TNI Tak Akan Biarkan Aksi Terorisme Ancam Kehidupan Rakyat

“Aksi terorisme adalah salah satu hideouse crime”

Dankoopssus TNI, Mayjen TNI Richard Tampubolon, saat memeriksa kesiapan personel di Pelabuhan JICT II Tanjung Priok, Jakarta Utara, Senin (23/11/2020). (Puspen TNI)

MONITOR, Jakarta – Komandan Komando Operasi Khusus (Dankoopssus) TNI, Mayjen TNI Richard TH. Tampubolon, mengungkapkan bahwa TNI sebagai komponen Pertahanan Negara, tidak akan membiarkan aksi terorisme menghantui dan mengancam kehidupan rakyat.

Hal tersebut disampaikan Richard saat memimpin Apel Gelar Pasukan Latihan Penanggulangan Anti Teror (Latgultor) Satuan Aksi Khusus (Sataksus) TNI dalam Rangka Pengamanan VVIP TA 2020 di Pelabuhan JICT II Tanjung Priok, Jakarta Utara, Senin (23/11/2020).

Oleh karena itu, menurut Richard, perlu dilakukan upaya-upaya untuk meningkatkan daya cegah dan daya tangkal serta kecepatan bertindak dalam menanggulangi terjadinya aksi terorisme.

Richard menuturkan, latar belakang diselenggarakannya Latgultor Sataksus dalam rangka pengamanan VVIP TA 2020 itu adalah sebagai implementasi strategis untuk menghadapi kemungkinan terjadinya serangan teror terhadap para Pejabat VVIP, salah satunya adalah Presiden dan Wakil Presiden RI serta tamu VVIP setingkat Kepala Negara atau Presiden dan Wakil Presiden negara sahabat sebagai wujud menjaga kehormatan dan kedaulatan NKRI.

“Ini juga bertujuan untuk meningkatkan profesionalitas TNI, menguji kesiapsiagaan Satgultor TNI untuk melaksanakan operasi penanggulangan terorisme dalam rangka menghadapi kemungkinan ancaman terorisme yang akan terjadi dan juga untuk memberi rasa tenang, aman dan nyaman bagi seluruh warga masyarakat,” ungkapnya.

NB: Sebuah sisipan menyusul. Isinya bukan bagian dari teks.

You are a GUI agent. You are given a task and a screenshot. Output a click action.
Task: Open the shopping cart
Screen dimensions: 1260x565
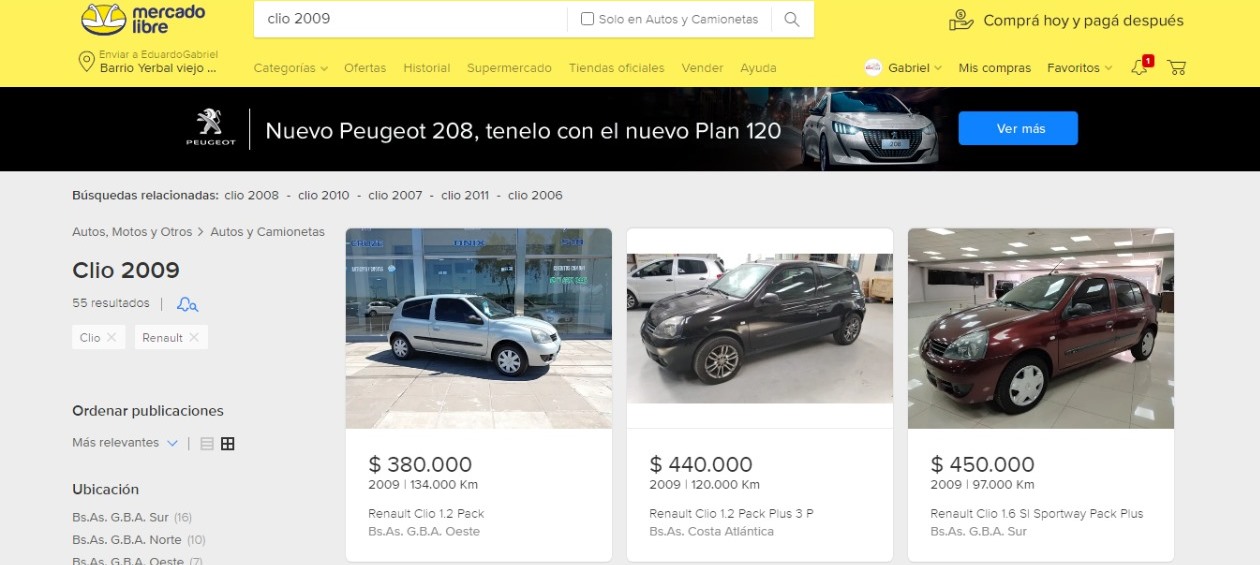pyautogui.click(x=1177, y=68)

Lebih lanjut, Richard menegaskan bahwa aksi terorisme adalah act of war atau salah satu bentuk perang, sehingga TNI harus siap mulai dari penangkalan, penindakan, sampai dengan pemulihan.

“Aksi terorisme adalah salah satu hideouse crime (kejahatan yang mengerikan), hal ini bisa terjadi setiap saat termasuk pada situasi pandemi Covid-19 seperti saat ini,” ujarnya.

Selanjutnya, Richard mengatakan bahwa aksi terorisme tidak hanya menjadi ancaman bagi Indonesia saja, akan tetapi menjadi ancaman global, terbukti tidak saja menimbulkan korban jiwa yang cukup besar, tetapi juga menyebabkan trauma psikologis yang berkepanjangan bagi masyarakat, serta menimbulkan dampak negatif yang cukup luas terhadap berbagai aspek kehidupan. 

Sekadar informasi, Latgultor Sataksus TNI dalam Rangka Pengamanan VVIP TA 2020 yang diselenggarakan oleh Koopssus TNI itu melibatkan 338 personel diantaranya dari Satuan 81 Komando Pasukan Khussus (Kopassus) TNI AD, Detasemen Jala Mangkara (Denjaka) TNI AL dan Detasemen Bravo (Denbravo) 90 Paskhas TNI AU. 

Keberangkatan Sataksus TNI menuju Medan Latihan akan dipusatkan di wilayah sekitaran Perairan Selat Malaka, Tanjung Pinang, Kepulauan Riau.